Real-Time Climate Risk Assessment for Supply Chain Resilience: A Data-Driven Nowcasting Framework for Colombian Agriculture
2026-08-10 • Machine Learning
Machine Learning
AI summaryⓘ
The authors created a method to predict short-term climate risks, like rain and temperature changes, to help Colombia's farm supply chains deal with unexpected weather. They combined past weather data and supply chain risk models to build an early warning system. Their prototype shows it’s possible to turn these quick weather predictions into clear risk alerts without needing satellite images. This can help farmers and supply chain managers make better decisions about things like inventory and transportation before bad weather hits.

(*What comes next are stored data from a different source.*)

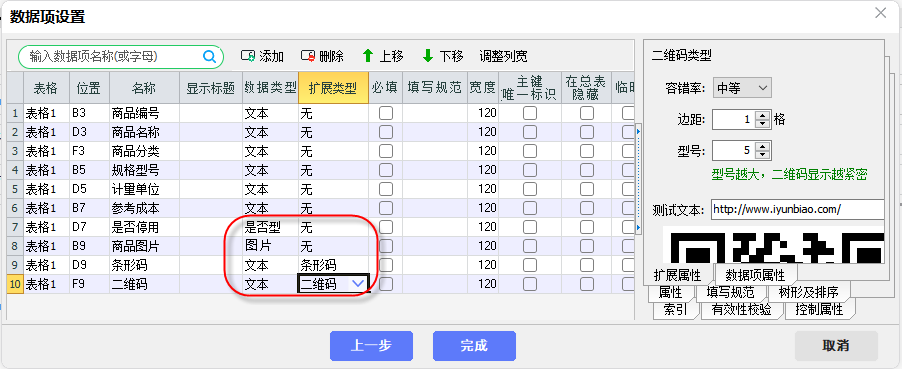Click the green 上移 up arrow

coord(368,56)
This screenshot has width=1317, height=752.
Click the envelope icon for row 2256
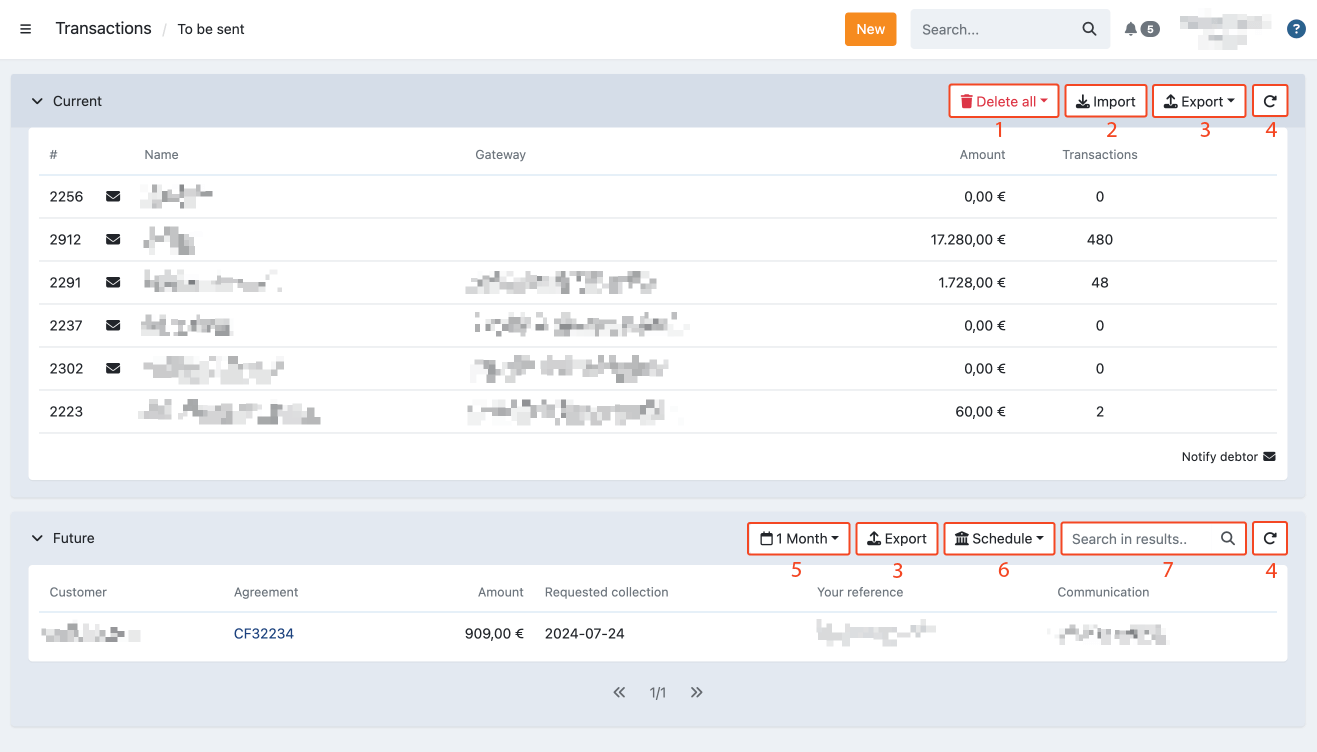point(113,197)
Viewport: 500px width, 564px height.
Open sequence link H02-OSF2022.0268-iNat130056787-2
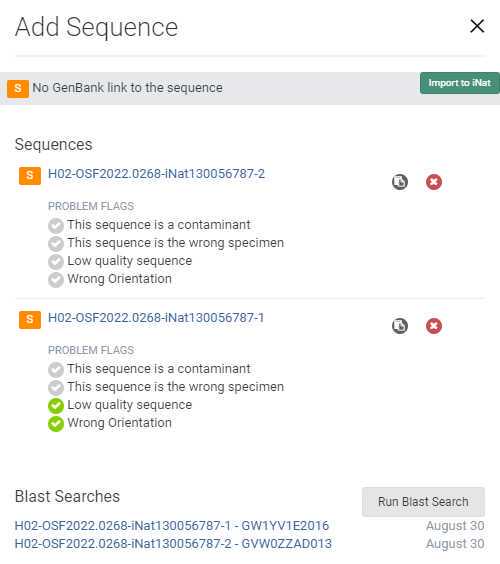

climate nowcastingsupply chain resilienceshort-term forecastingclimate variabilityrisk assessmentearly warning systemagricultural logisticsprecipitation predictionthreshold-based risk categorizationdata-driven decision making
Authors
Hernan J. Silva-Sosa
Abstract
This paper presents a methodological framework for real-time climate risk assessment using data-driven nowcasting techniques to enhance supply chain resilience in Colombian agricultural contexts. Climate variability in Colombia, characterized by irregular rainfall, temperature fluctuations, and recurrent extreme events, has a direct impact on agricultural production and logistics, particularly for time sensitive crops. The proposed approach integrates short term climate forecasting based on historical meteorological observations with supply chain risk modeling to establish a conceptual early warning system architecture. A prototype implementation developed in a controlled computational environment demonstrates the feasibility of the framework using historical meteorological and agricultural time series derived from official statistics and reanalysis products, without reliance on satellite imagery or computer vision components. The methodology addresses the integration of climate nowcasting with supply chain decision making through explicit risk mapping, threshold-based categorization, and stakeholder-oriented risk signals. Results from synthetic and historical data experiments indicate that short term precipitation nowcasts can be translated into actionable risk indicators for agricultural supply chains, supporting anticipatory decisions related to inventory, sourcing, and transport.